Ok, deep breath and lets get it all working. We want the process that registers the entry to be specific to the entry, and for it to timeout. What I want to do is to, in order:

Get the broad shape of the architecture in place
Make sure that all of it works
See if there is any refactoring that would make it cleaner.

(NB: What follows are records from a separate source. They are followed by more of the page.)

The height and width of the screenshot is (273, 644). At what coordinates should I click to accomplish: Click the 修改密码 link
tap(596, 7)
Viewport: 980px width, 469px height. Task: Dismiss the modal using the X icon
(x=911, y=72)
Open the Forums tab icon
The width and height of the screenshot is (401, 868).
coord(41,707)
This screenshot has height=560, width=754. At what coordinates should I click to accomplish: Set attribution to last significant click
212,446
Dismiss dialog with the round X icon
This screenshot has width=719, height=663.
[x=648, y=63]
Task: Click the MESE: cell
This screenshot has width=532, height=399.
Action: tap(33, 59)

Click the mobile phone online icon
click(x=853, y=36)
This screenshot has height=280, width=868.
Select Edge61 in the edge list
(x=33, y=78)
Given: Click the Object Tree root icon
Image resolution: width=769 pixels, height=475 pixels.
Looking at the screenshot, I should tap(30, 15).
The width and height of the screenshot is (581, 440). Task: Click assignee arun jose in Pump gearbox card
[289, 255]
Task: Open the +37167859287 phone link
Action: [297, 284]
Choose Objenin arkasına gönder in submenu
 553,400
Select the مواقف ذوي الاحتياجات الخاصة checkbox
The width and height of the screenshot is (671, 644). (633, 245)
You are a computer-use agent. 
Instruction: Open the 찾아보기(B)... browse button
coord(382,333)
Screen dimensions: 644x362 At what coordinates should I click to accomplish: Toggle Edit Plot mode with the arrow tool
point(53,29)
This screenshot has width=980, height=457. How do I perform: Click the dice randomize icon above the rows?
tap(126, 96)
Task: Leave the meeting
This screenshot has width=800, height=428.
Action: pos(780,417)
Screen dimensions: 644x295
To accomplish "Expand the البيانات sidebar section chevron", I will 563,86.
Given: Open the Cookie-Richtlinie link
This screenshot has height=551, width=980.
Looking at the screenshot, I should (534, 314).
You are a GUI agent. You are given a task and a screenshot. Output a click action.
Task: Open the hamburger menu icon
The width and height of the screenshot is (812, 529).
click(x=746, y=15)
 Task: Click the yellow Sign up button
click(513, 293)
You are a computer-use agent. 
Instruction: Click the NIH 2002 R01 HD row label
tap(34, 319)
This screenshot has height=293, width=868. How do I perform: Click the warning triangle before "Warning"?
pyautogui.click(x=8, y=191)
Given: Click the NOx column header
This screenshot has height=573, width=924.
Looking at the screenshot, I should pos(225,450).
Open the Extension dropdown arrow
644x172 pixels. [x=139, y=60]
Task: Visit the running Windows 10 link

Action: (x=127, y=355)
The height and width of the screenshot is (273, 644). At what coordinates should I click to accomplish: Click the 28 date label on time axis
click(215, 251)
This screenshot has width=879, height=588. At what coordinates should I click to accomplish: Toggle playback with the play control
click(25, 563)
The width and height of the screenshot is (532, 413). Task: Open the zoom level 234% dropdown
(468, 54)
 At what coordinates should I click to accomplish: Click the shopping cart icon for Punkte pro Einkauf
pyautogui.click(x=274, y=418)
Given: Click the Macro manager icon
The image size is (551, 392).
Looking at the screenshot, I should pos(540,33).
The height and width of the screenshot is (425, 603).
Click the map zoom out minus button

For the first step I am going to skip the test for updating existing entries; it reduces the things in play at one time, and we can worry about that at step 2.

  @tag skip: true
  test "value for same key is updated", %{ expiring_registry: expiring_registry } do

I will want a GenServer responsible for the lifecycle of a registry entry. It’s a bit involved so I will break up the implementation with commentary:

defmodule Multicasting.ExpiringRegistryEntry do
  use GenServer, restart: :transient

Restart is transient because once an entry expires we do not want our supervision tree to resurrect its likeness; when it’s gone, we want it gone.

  @expiry_time 35_000

35 second expiry seems fine for keeping track of something that we would expect to see every 15 seconds. You could argue that this part of the code should be more generic, and the expiry time ought to be passed in on process initialisation; you could be right.

  def start_link({_registry_name, _key, _value} = args) do
    GenServer.start_link(__MODULE__, args)
  end

  def init({registry_name, key, value}) do
    {:ok, _pid} = Registry.register(registry_name, key, value)
    {:ok, %{registry_name: registry_name, key: key}, @expiry_time}
  end

Registering the key and value within the init/1 function, means that the value will be registered before the start_link/1 returns; I will come back to why I think this is important later.

The init/1 function returns the @expiry_time as part of its return tuple, so that if no more messages are sent to the process before the 35 seconds is up then a :timeout message will be sent.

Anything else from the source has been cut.